Monthly Archives: June 2015

Strip Maps and Risk

These days if we want to get from one place to another we have a number of choices available to use. When driving in the car, I tend to use SatNav. I use SatNav even for familiar routes because it is fairly reliable at rerouting me when poor traffic conditions block the way ahead. Just this weekend I went on my weekly pilgrimage to see my children, and SatNav took me off the motorway to partially avoid a traffic hold up. Sometimes my SatNav throws a wobbly. There are a few points in my regular journey where I have come to learn (at my previous cost) that I should ignore the SatNav. These are normally because the road has changed since my SatNav was installed (and the map is not updated). Without the traffic updates, I probably wouldn’t bother with SatNav at all most of the time. I prefer to check out my route in advance using google maps, and use the map on my phone when I get close to the destination.

Before electronic maps we had the familiar A-Z Atlas in the car. Everyone I knew had easy access to an A-Z of London. You had to update it every couple of years but in reality, we would get the tube to the closest point and follow directions from there.

Even in the world of SatNav and perfect maps, we have to exercise caution. Even in the world of perfect maps, the maps don’t tell us everything. Maps don’t tell us which routes are safe or dangerous, whatever that danger might be. Trusting too much to a map is dangerous. In cities like London, with its twisty roads formed by generations of cows and sheep herders, it is easy to get lost and ending up pointing in completely the wrong direction. Even with a map, people in towns may find a compass useful sometimes.

Before comprehensive maps, people used strip maps. Particularly in Medieval times, these maps were used to help people travel along popular route such as pilgrimage trails. This is an example of a strip map.

Medieval Strip Map

If you were going from London to Jerusalem, the strip map was pretty helpful. But what if you were starting out in Paris, or Stockholm, or Beijing? Then the strip map was of limited use. You may have another strip map that converged with a point on the Strip map to Jerusalem but you have no guarantee that its the safest or easiest journey from where you are starting out.

Last week I discovered the strip map metaphor to be particularly useful to explain to people about Scaling Agile. Rather than tell them we have a SatNav that will get them to Jerusalem, I explained that we were on a journey that few if any had ever been on before. There were Strip Maps (experienced individuals and experience reports) that could help us with parts of our journey but we had to be aware that we may come across obstacles that others have not described yet. In Cynefin terms, it activated people to a heightened state of awareness so that they would challenge the route rather than simply follow it without thinking. For team level Agile we have SatNav supported in five dimensional cyberspace. For organisational level Agile, we have a few strip maps written on vellum.

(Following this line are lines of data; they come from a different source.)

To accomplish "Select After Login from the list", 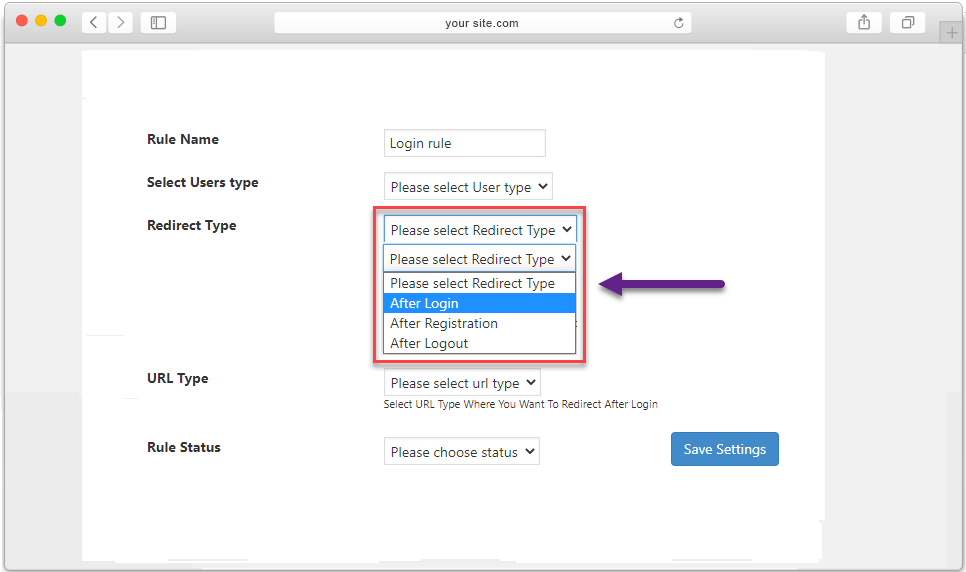I will [479, 303].
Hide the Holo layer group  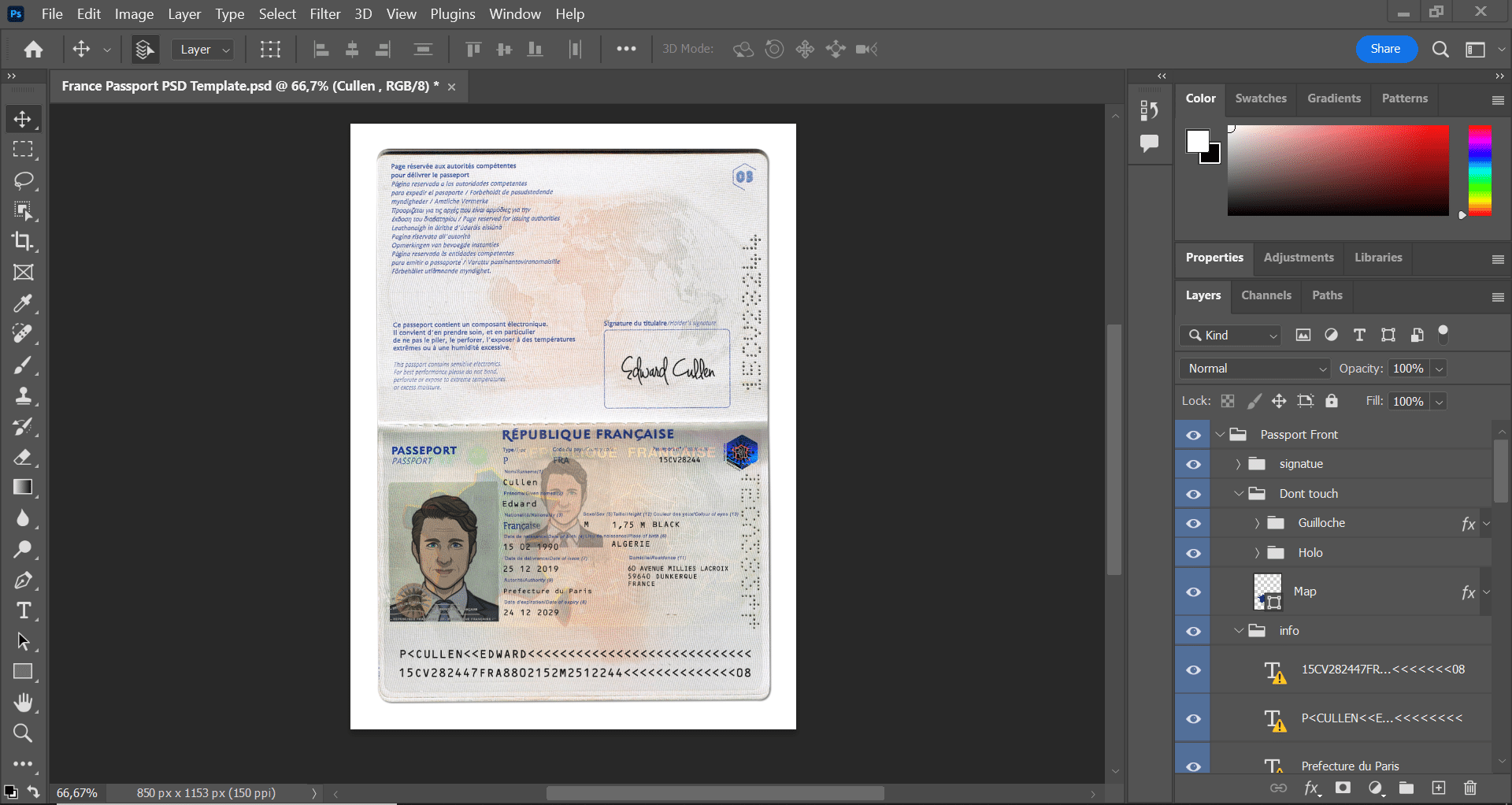[x=1193, y=554]
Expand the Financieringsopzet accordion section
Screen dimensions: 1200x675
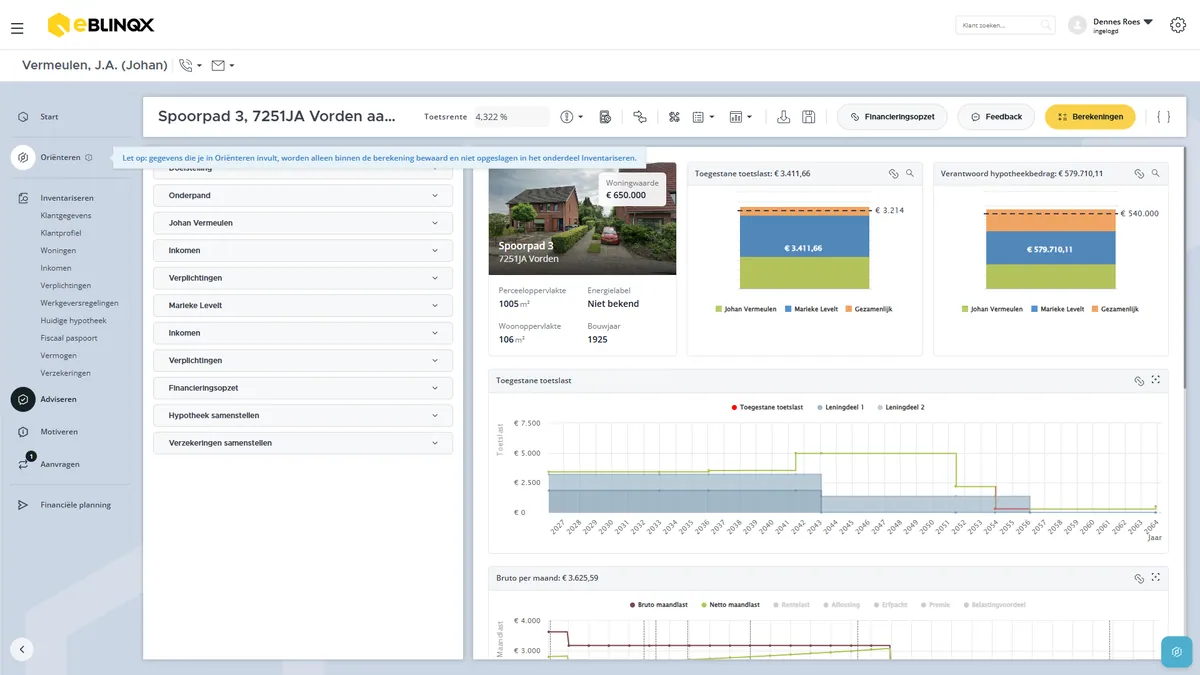coord(303,387)
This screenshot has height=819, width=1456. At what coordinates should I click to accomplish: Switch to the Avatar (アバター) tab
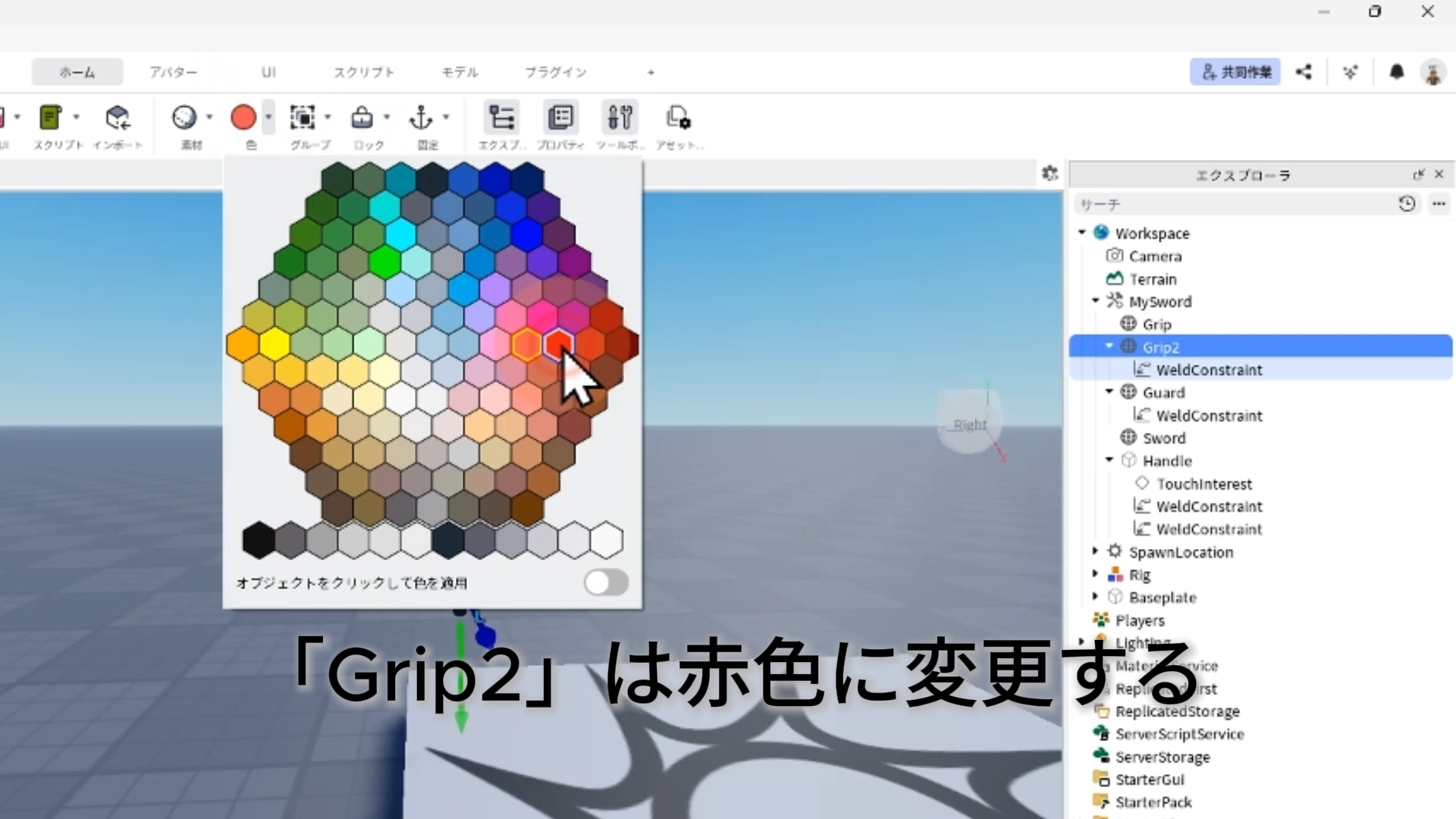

For Scaled Agile, we are still mapping out the territory. In fact, we are still determining the dimensions of the territory. Culture is one dimension, as is the Cynefin domain. Scale changes everything so that’s probably going to end up as a dimension as well. As will the business domain. As the saying goes, if you want to get to Jerusalem, I wouldn’t start here.

There are some successful strip maps. If you want to get from Croydon, New Jersey to Jerusalem you can follow a Safe route. In Cynefin terms, if your company is in the over constrained “Obvious” domain, then Safe will help you migrate from DSDM or RUP to the true “there is only one way” “Obvious” SAFE route to the Jerusalem Hotel in Nevada just a few mines south of the place that features at the end of “Thelma and Louise”. The danger is if you happen to live in Meinehatten, Germany, following a SAFE route might lead to more danger than finding a local explorer with experience of a similar journey to Masada. Make sure the explorer has an extensive network of fellow explorers to reduce the risk.

We are also aware that following a strip map blindly can lead to real pain and heart-ache. There are whispered rumours of a Leming Organisation following a religious visionary over a cliff (I prefer to think of that visionary as the blind man in “The Life of Brian” who was blind but now can seeeeee.)

Strip maps are a great metaphor for the state of Scaling Agile. Strip maps encourage a “Safe Fail” OVER “Fail Safe” mentality. Before we move forward, lets make sure we can get back to safety. As a metaphor it helps organisations understand that they will need lots of strip maps. They will also need compasses, and sextants, and models and beliefs (theory), and they will also need climbing ropes for those experiments that are not “Safe to Fail” enough.

My gratitude to Martin Burns for introducing me to strip map metaphor after I wrote about “Scaling Agile being off the map”.